**TASK DETAILS:**
All entries shown below should be duplicated character for character.

### DATA SUPPLIED

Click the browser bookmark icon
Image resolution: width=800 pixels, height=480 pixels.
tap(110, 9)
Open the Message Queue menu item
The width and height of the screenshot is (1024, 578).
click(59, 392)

######

**REPLY TO THE EXERCISE:**
Click the browser bookmark icon
Image resolution: width=800 pixels, height=480 pixels.
tap(110, 9)
Open the Message Queue menu item
The width and height of the screenshot is (1024, 578).
click(59, 392)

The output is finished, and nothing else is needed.